Whether Africans prove to be as biddable as Russians remains to be seen. All the signs point to the great wave of globalisation, out of which Jennings extracted his super-profits, as having already broken. As it recedes, the neoliberal doctrine, which for forty years has been used to justify the globalisers’ moral and environmental excesses, is beginning to sound increasingly hollow.
 
Not, of course, to the members of the NZ Initiative (successor organisation to the NZ Business Roundtable) who were happy to provide an audience for Jennings’ unreconstructed neoliberalism. Nor, indeed, to Act’s David Seymour, in whose “Free Press” newsletter Jennings is lauded like a rock-star. But to those of us who have heard enough neoliberal rhetoric over the past 40 years to last several lifetimes, Jennings performance came across as just one more iteration of a policy prescription that has succeeded only in making the world a less equal, less habitable, and less free place in which to live.
 
As Dann concluded his interview with Jennings, it occurred to me that I had been witness to both the beginning and the end of an era.
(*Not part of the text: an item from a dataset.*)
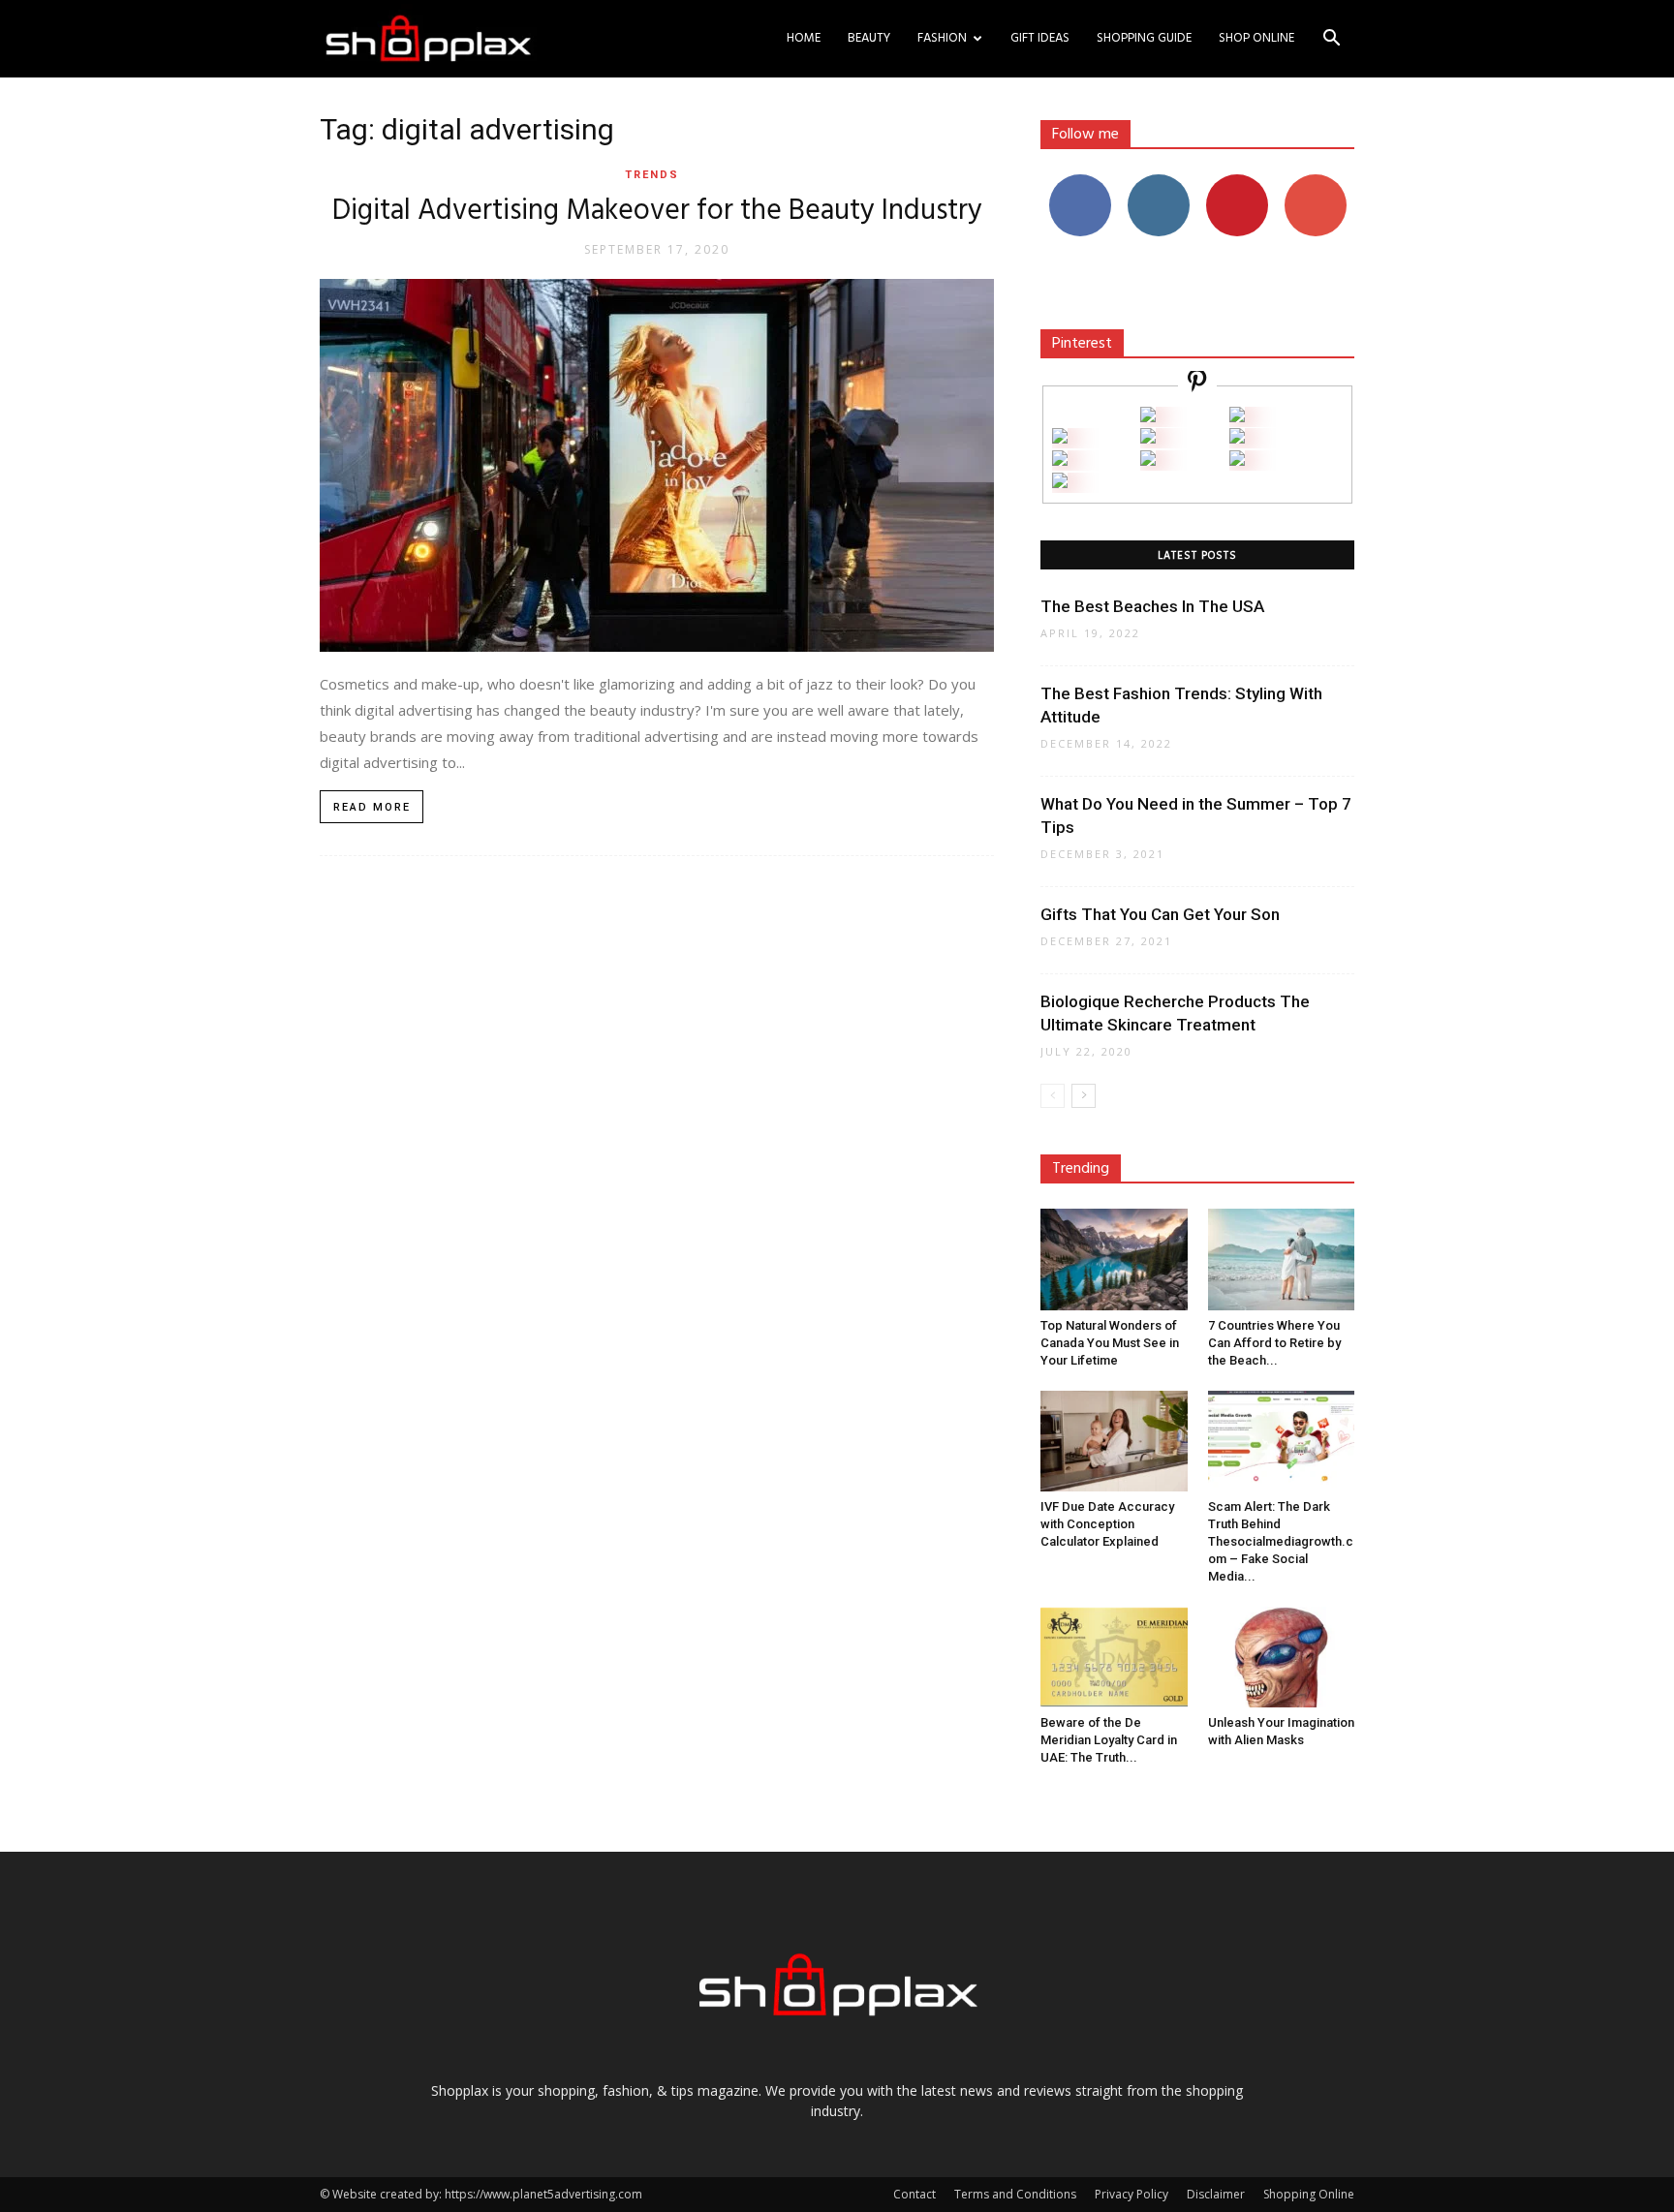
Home (804, 38)
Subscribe (1316, 181)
Gibbs and Jennings are neoliberal proselytisers of formidable energy and unwavering certainty. That much, at least, remains unchanged. The difference, of course, is that in that first interview the ideas expressed had yet to be tested in a modern context. In Jennings’s case that is obviously no longer true. The world now knows what happens when capitalism is unbound. Its harm is all around us.
 
My father knew, instinctively, that business leaders like Gibbs and Jennings were dangerous men. Would that he had lived long enough to see the self-serving character of their ideology made obvious to everyone.
 
This essay was originally posted on The Daily Blog of Monday, 18 July 2016.